___ INPUT DATA ___
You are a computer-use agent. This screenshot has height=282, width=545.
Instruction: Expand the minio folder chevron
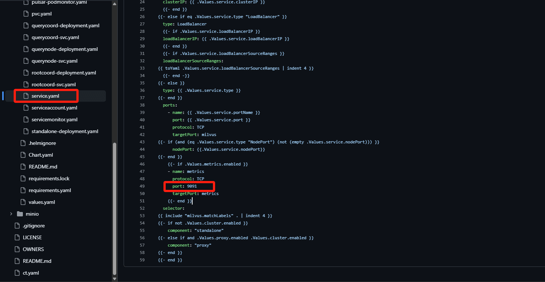pyautogui.click(x=11, y=214)
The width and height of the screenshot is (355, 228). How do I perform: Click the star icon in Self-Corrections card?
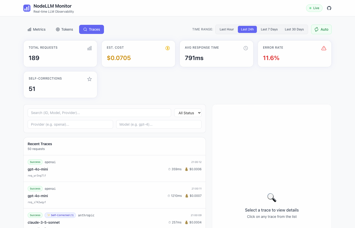[90, 79]
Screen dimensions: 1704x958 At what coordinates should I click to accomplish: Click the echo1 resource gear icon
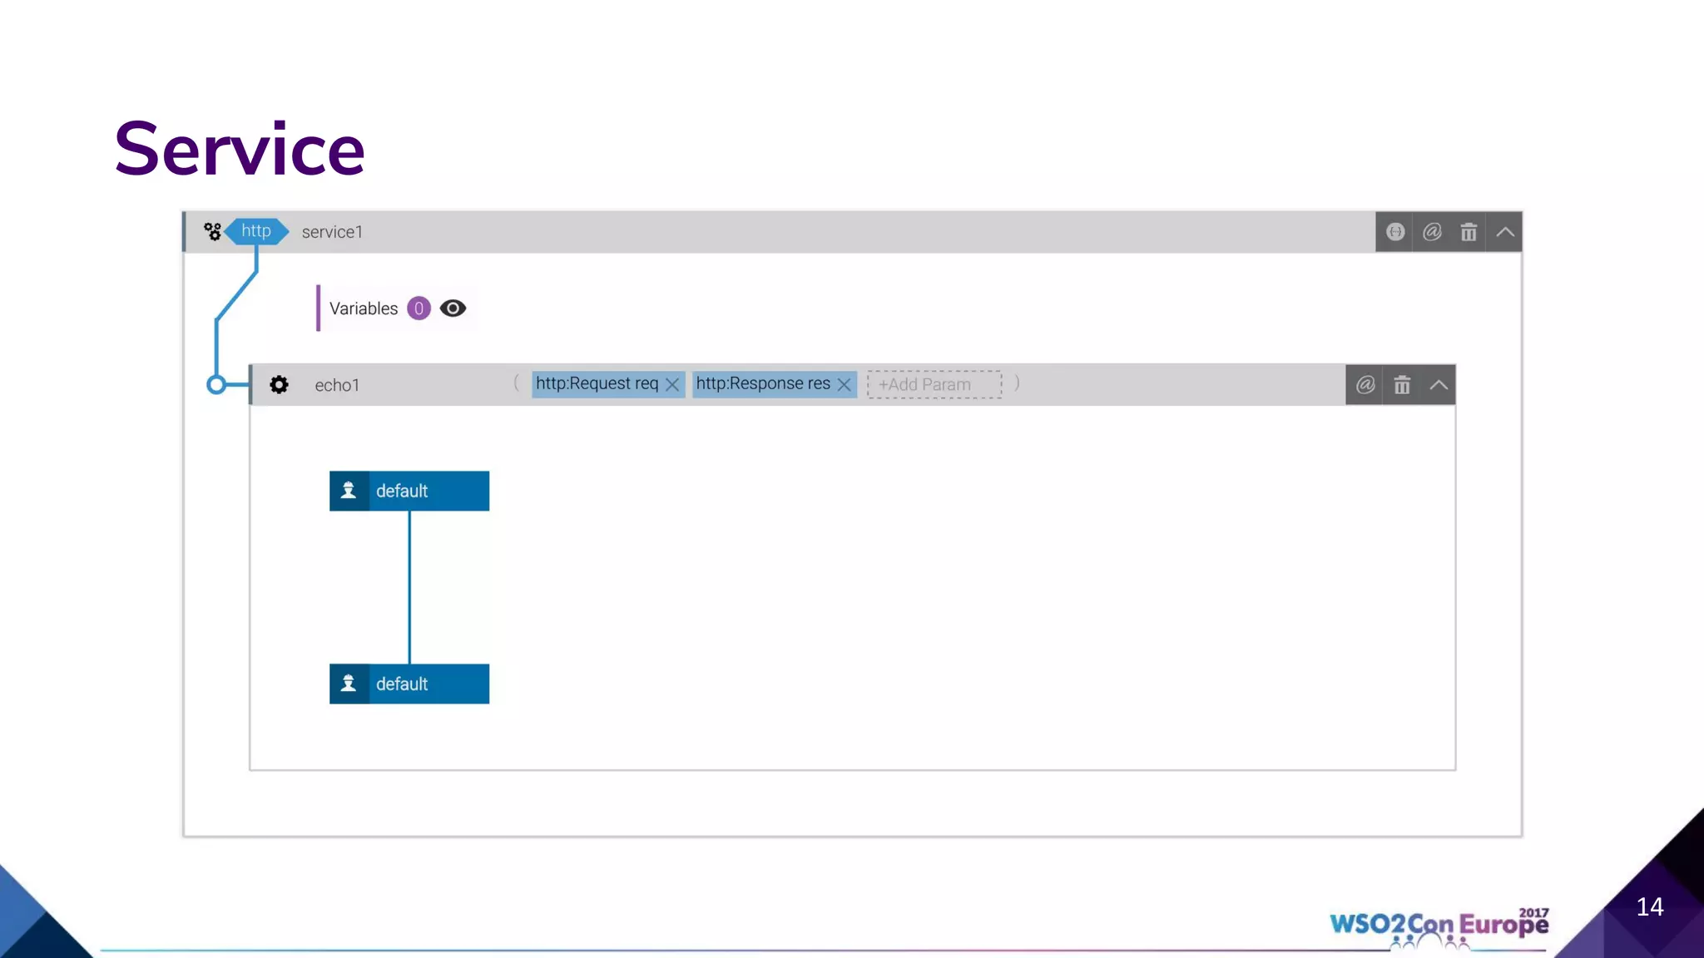[x=279, y=384]
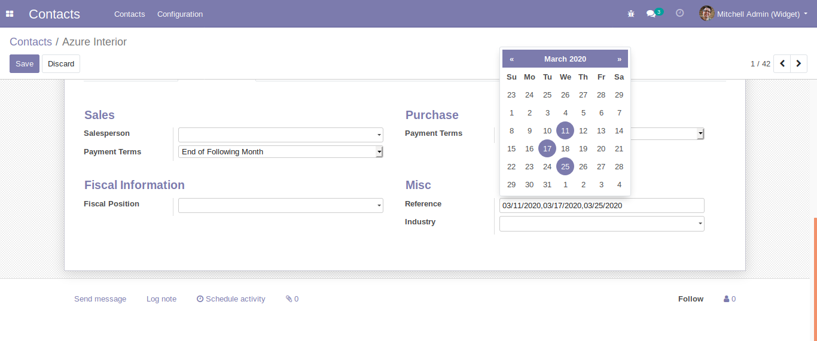Viewport: 817px width, 341px height.
Task: Open the conversations chat icon
Action: coord(651,14)
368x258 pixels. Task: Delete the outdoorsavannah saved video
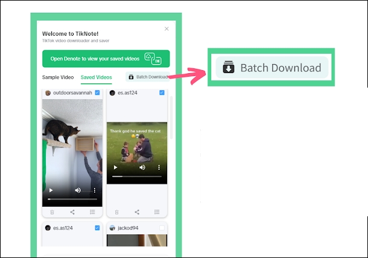(52, 212)
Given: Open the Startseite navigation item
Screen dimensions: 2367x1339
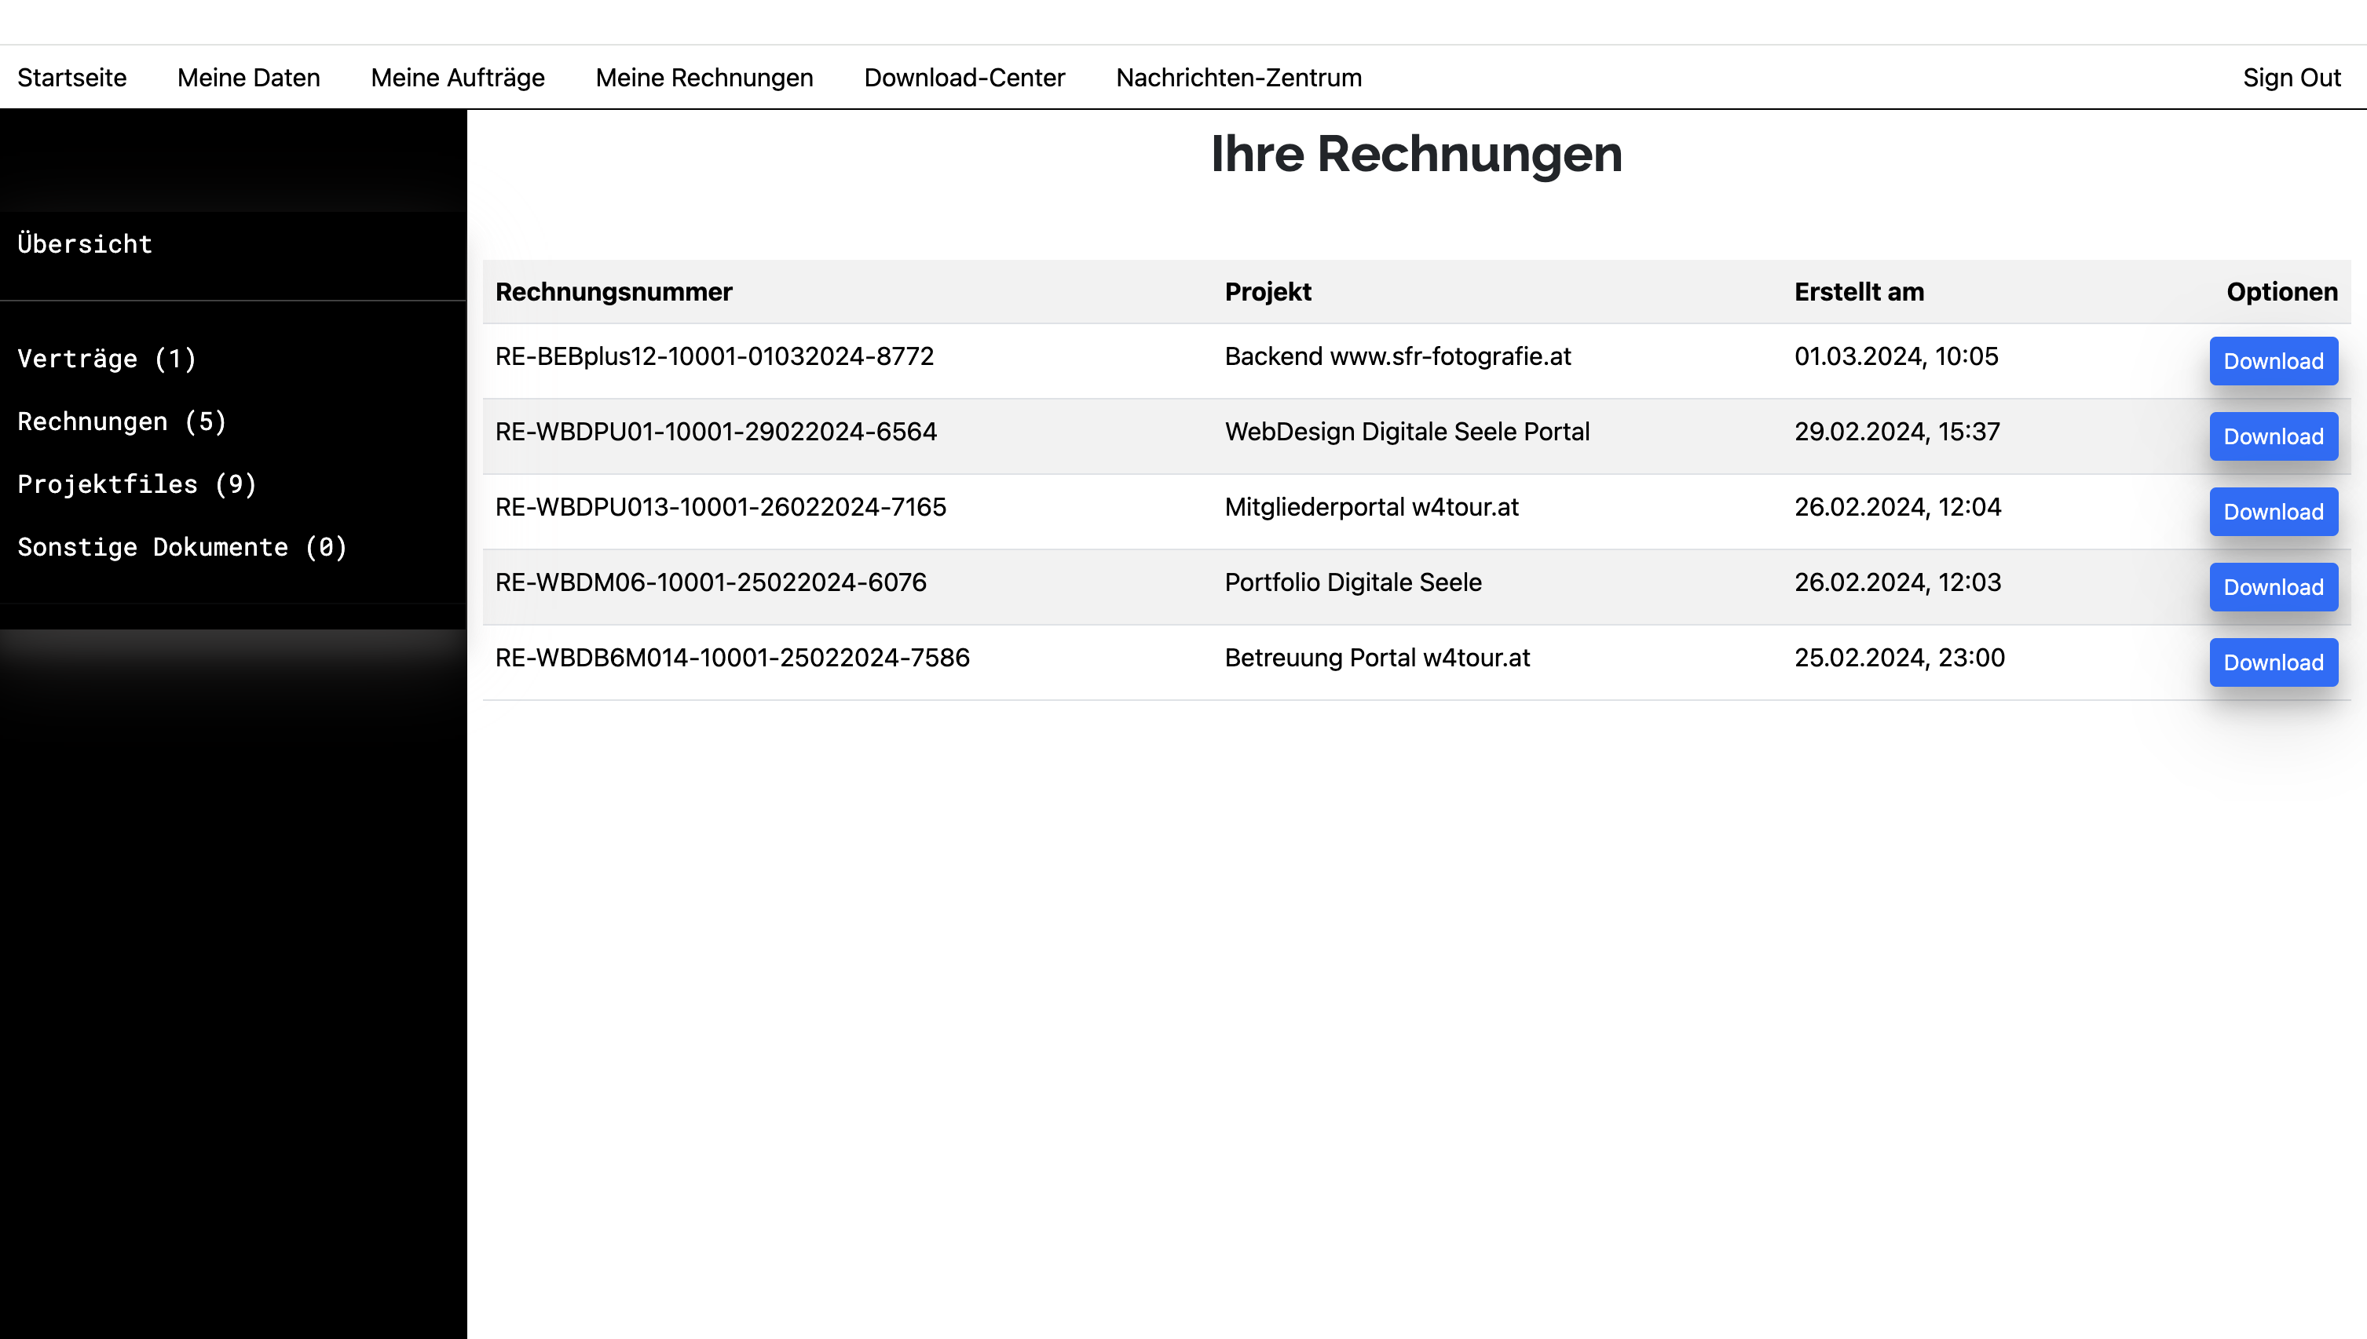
___
Update the stretch from "Given: Open the Startseite navigation item" through the end of the rows, replacing "navigation item" with "menu entry" and keeping everything else the same. Leave the pictures out of your answer.

RESPONSE
Given: Open the Startseite menu entry
Screen dimensions: 2367x1339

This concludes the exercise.